━━━ Text section

= June 1932 =

Month of 1932

The following events occurred in June 1932:

==June 1, 1932 (Wednesday)==
- April the Fifth won The Derby horse race.
- Franz von Papen introduced his "Cabinet of Barons", in which most ministers were members of the aristocracy.
- Born: Patrick Thomas, conductor, in Brisbane, Australia (d. 2017)

==June 2, 1932 (Thursday)==
- The Irish senate passed the second reading of the bill to abolish the Oath of Allegiance to the king 21–8, sending it to the committee stage.
- Born: Bruno Schleinstein, actor, artist and musician, in Germany (d. 2010)

==June 3, 1932 (Friday)==
- Édouard Herriot became Prime Minister of France for the third time.
- Lou Gehrig hit four home runs in one game against the Philadelphia Athletics. Gehrig was the first American League player to ever have a four-homer game.
- Tony Lazzeri, a second baseman of the New York Yankees, hit for the natural cycle (a single, double, triple, and home run in consecutive plate appearances) against the Philadelphia Athletics, a feat that had only occurred twice previously in the history of the MLB, and 14 times to this day. He is the only player in history to end the natural cycle with a grand slam home run.
- The government of Greek Prime Minister Alexandros Papanastasiou resigned after just one week in office after being defeated on a vote.
- The first of the Jalisco earthquakes occurred in Mexico.
- Born: Lillian Briggs, rock 'n' roll musician, in Miami, Florida (d. 1998)

━━━━━━
━━━ Recorded information

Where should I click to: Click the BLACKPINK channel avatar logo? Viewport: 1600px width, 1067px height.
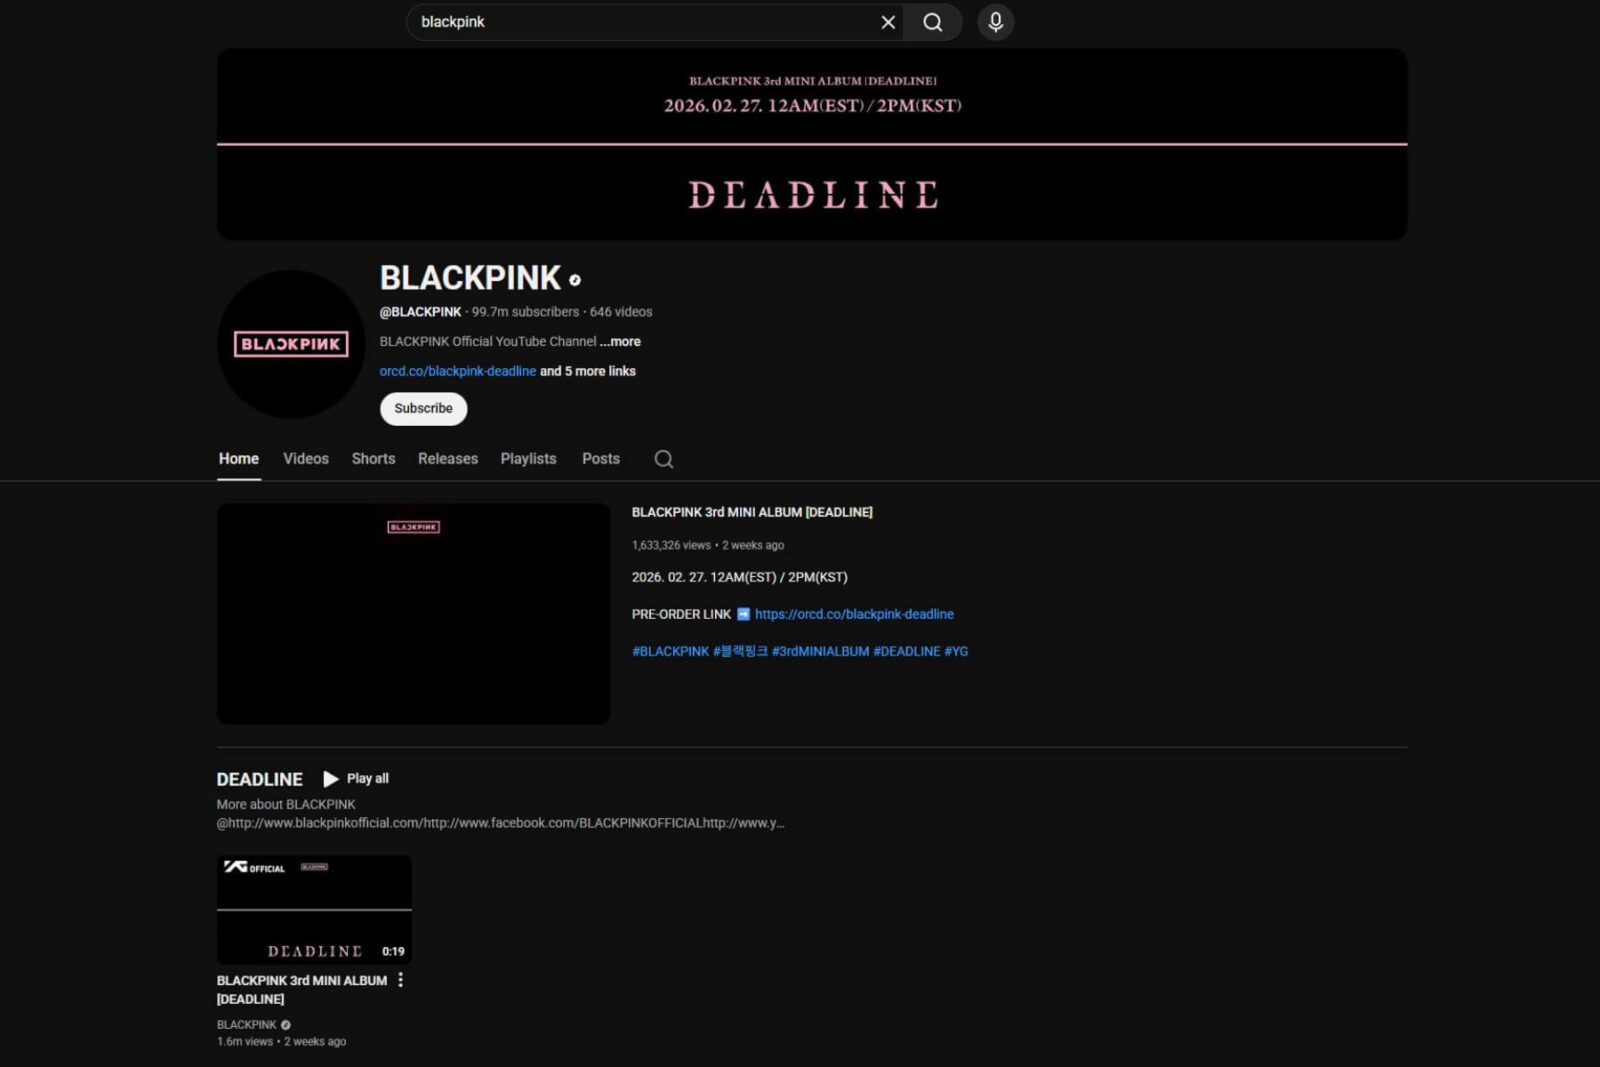click(291, 344)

━━━━━━

• [Challenge]: Output the span of the June 1932 events list from "- Tony Lazzeri, a" up to and including "Florida (d. 1998)", reproduced verbatim.

• [Completed exercise]:
- Tony Lazzeri, a second baseman of the New York Yankees, hit for the natural cycle (a single, double, triple, and home run in consecutive plate appearances) against the Philadelphia Athletics, a feat that had only occurred twice previously in the history of the MLB, and 14 times to this day. He is the only player in history to end the natural cycle with a grand slam home run.
- The government of Greek Prime Minister Alexandros Papanastasiou resigned after just one week in office after being defeated on a vote.
- The first of the Jalisco earthquakes occurred in Mexico.
- Born: Lillian Briggs, rock 'n' roll musician, in Miami, Florida (d. 1998)